New Zealand shares dropped, led lower by Air New Zealand and Contact Energy while Scales Corp and Oceania Healthcare gained.
The S&P/NZX50 Index fell 16.71 points, or 0.2 per cent, to 8,344.15. Within the index, 26 stocks rose, 16 fell and eight were unchanged. Turnover was $197 million.
"It's a real mixed bag today, which is a bit surprising given Australia is up quite nicely," said Grant Williamson, director at Hamilton Hindin Greene.
"Volumes haven't been too bad, institutions are doing a bit of business on the market - they'll be wanting to get things tied away before the end of the year."
Markets across Asia traded higher this afternoon, with Australia's S&P/ASX 200 up 0.7 per cent, Hong Kong's Hang Seng rising 0.5 per cent and Japan's Nikkei 400 gaining 1.4 per cent at 5:10pm New Zealand time.
On the local index, the worst performer was Air New Zealand, which dropped 3.8 per cent to $3.175, with Contact Energy down 3.6 per cent to $5.57 and Mercury New Zealand falling 3.2 per cent to $3.37.
Scales Corp was the best performer, up 3.7 per cent to $4.77. The stock has gained this month since it forecast full-year earnings to be at the upper end of guidance on the performance of its horticulture division and new acquisitions, and said earnings will rise in 2018.
"It has been having a great run lately, it's up 20 per cent in the last two weeks. The result and guidance all looked very good," Williamson said.

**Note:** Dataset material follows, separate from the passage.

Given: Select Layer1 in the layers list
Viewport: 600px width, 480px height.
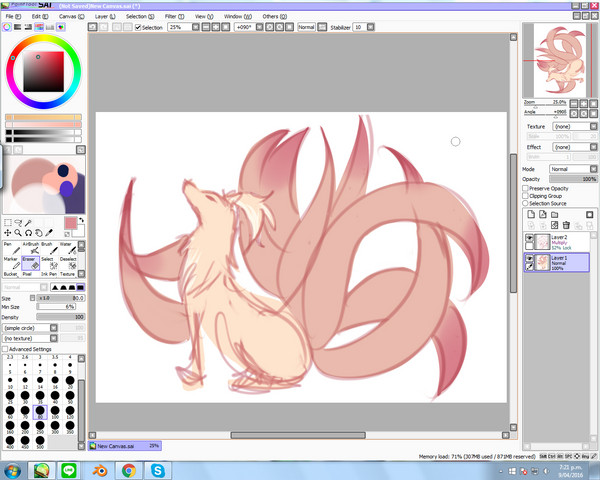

A2 Milk rose 2.7 per cent to $7.97, Trade Me Group gained 1.9 per cent to $4.92, and Stride Property advanced 1.7 per cent to $1.78.
Outside the benchmark index, Oceania Healthcare rose 3.1 per cent to 99c. It has agreed to buy a vacant lot in Auckland's St Heliers valued at $15.6m for an undisclosed sum, which it plans to develop into a new retirement village.
The Auckland-based company entered into an unconditional deal to buy the 8,945 square metre site, which is expected to settle at the end of the week, it said in a statement.
Oceania plans to develop an integrated retirement village and aged care facility on the site, which overlooks Auckland's harbour, and will start work on getting the appropriate consents immediately.